Yute Commuter Service
| IATA | ICAO | Call sign |
| K2 | TUD | TUNDRA |
- Founded: 2017
- AOC #: T72A272I
- Hubs: Bethel Airport
- Headquarters: Bethel, Alaska, US
- Website: YuteBethel.com

= Yute Commuter Service =

American airline

Yute Commuter Service is an American airline operating in Alaska under FAA Part 135, with their hub located at Bethel Airport. The airline, established in 2017, is the corporate successor to Flight Alaska that did business under the name Yute Air. The airline flies passengers and freight to throughout the Yukon-Kuskokwim delta.

== History ==
In November 2024 former assistant manager Nathan McCabe plead guilty to felony theft for stealing funds from the company. Yute Commuter Service also sued McCabe for more than $200,000 in damages, accusing him of running a scheme to defraud the company.

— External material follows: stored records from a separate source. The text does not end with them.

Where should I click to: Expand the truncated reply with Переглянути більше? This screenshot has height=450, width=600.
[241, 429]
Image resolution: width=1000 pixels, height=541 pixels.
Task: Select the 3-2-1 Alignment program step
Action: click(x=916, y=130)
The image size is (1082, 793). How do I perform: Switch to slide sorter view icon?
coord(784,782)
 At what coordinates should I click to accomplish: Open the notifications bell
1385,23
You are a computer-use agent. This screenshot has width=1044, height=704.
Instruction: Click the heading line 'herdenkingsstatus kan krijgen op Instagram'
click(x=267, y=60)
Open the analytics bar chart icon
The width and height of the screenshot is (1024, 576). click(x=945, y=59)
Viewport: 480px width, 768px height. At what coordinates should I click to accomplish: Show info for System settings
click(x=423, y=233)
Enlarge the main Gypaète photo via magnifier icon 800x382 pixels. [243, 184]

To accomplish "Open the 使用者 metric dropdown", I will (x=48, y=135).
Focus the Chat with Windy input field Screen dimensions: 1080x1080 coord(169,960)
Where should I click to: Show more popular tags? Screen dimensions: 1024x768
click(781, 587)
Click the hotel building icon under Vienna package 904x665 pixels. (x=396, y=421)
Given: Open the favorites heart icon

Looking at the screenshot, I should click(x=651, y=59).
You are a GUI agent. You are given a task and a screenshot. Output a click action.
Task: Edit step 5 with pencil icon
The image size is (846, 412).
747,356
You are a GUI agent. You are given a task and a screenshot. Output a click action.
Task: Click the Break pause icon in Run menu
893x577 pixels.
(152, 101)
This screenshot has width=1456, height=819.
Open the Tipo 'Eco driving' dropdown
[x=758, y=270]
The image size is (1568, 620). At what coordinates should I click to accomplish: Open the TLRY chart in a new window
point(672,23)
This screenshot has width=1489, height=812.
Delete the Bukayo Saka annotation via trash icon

In October 2025 they helped deliver passengers and aid to Western Alaska during Typhoon Halong.

== Destinations ==
From Yute Commuter Services regularly serves the following destinations as well as more than 40 others.

- Bethel Airport
- Aniak Airport
- Saint Mary's Airport
- Russian Mission Airport
- Pilot Station Airport
- Kalskag Airport
- Mountain Village Airport

== Fleet ==
Yute Commuter Service operates a fleet of aircraft including:

- Cessna C207 Stationair
- Piper PA32R Lance
- Piper PA32 Cherokee Six
- Cessna 172 Skyhawk

== Incidents ==
On 6 February 2020, a Yute Commuter Service Piper PA-32R, flying under instrument meteorological conditions, crashed about 12 miles out of Tuntutuliak, taking the lives of the pilot and four passengers.

In November 2021, a Yute Cessna 207 caught fire on a runway at Bethel Airport.

On 15 September 2024 a Yute Commuter Service flight crashed near the city of St. Mary's, leading to the death of the pilot and three passengers.